> **Goal of the exercise**: No line before the one holding "Viewport: 323px width, 206px" is wanted; restate word for word that line and all lines after it to the end of the entries, excluding pictures.

[Saved data entries]
=-=-=
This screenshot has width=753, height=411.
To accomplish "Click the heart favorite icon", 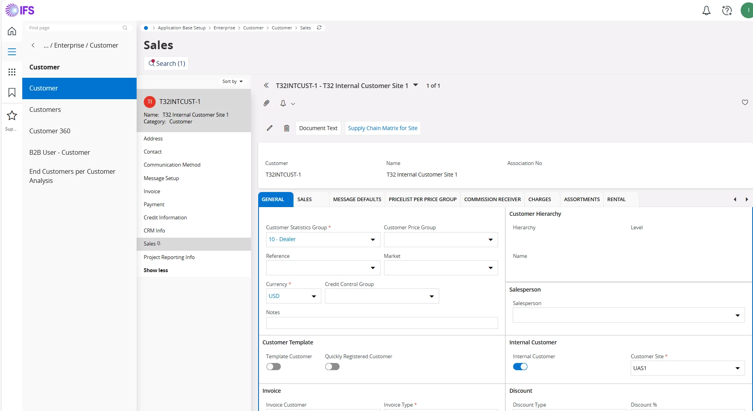I will click(x=745, y=102).
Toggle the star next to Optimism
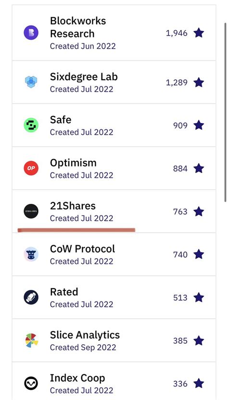Screen dimensions: 228x400 coord(199,168)
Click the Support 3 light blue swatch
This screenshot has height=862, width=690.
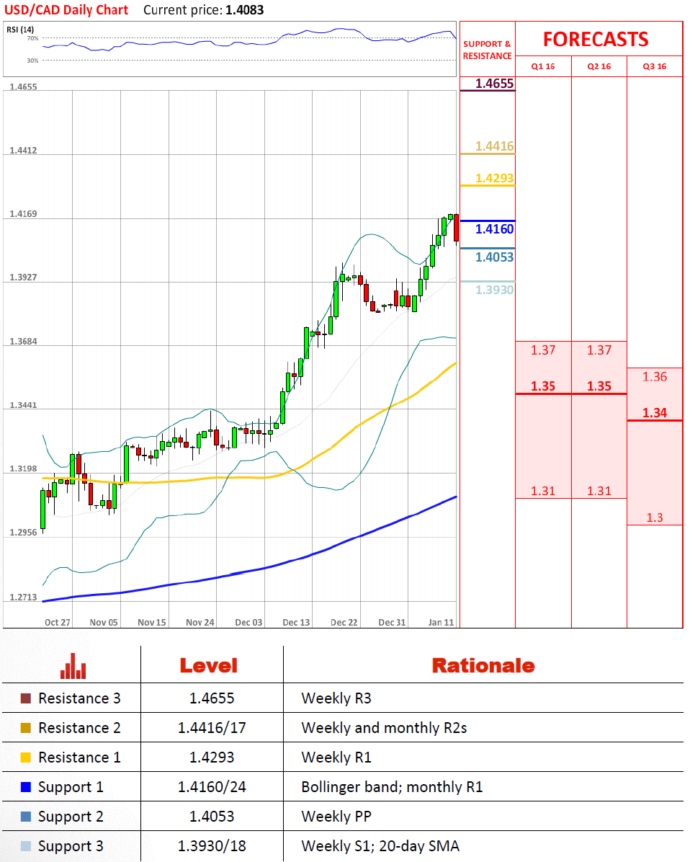(26, 846)
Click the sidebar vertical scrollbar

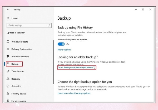click(x=53, y=62)
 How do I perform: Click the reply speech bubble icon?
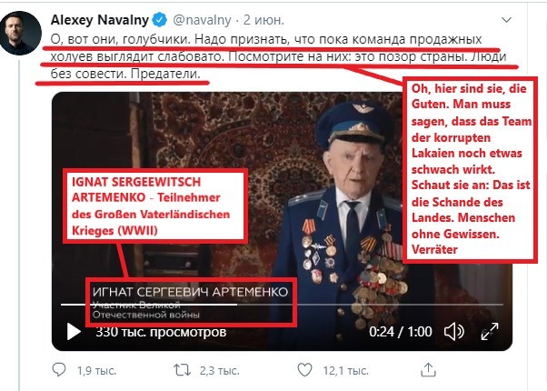coord(58,371)
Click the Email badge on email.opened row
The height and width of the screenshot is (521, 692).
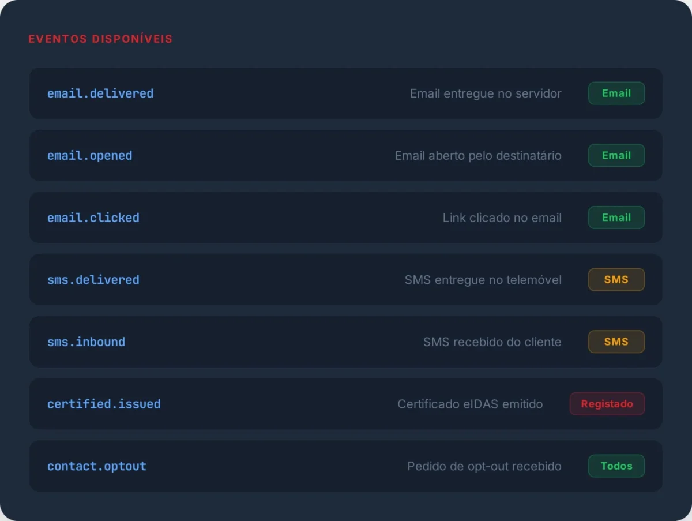coord(616,155)
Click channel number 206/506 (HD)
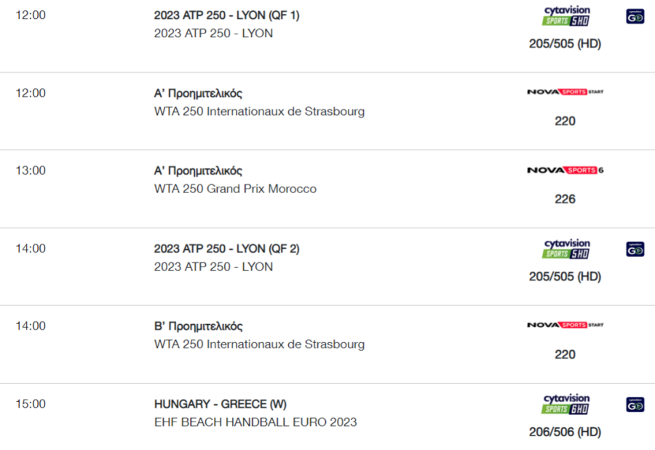The height and width of the screenshot is (450, 655). point(565,432)
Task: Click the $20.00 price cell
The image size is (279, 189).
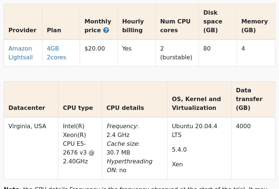Action: (x=95, y=48)
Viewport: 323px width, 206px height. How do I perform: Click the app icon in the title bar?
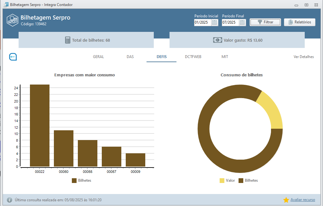tap(6, 5)
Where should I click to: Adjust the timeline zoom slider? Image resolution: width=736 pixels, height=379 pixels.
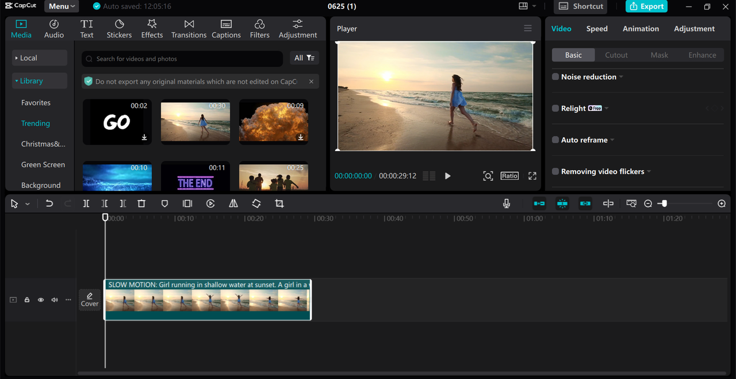[663, 203]
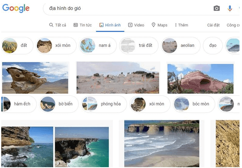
=-=-=
> **Result of this task**:
Viewport: 323px width, 206px height. How do I perform: Click the app icon in the title bar?
tap(6, 5)
Where should I click to: Adjust the timeline zoom slider? Image resolution: width=736 pixels, height=379 pixels.
[663, 203]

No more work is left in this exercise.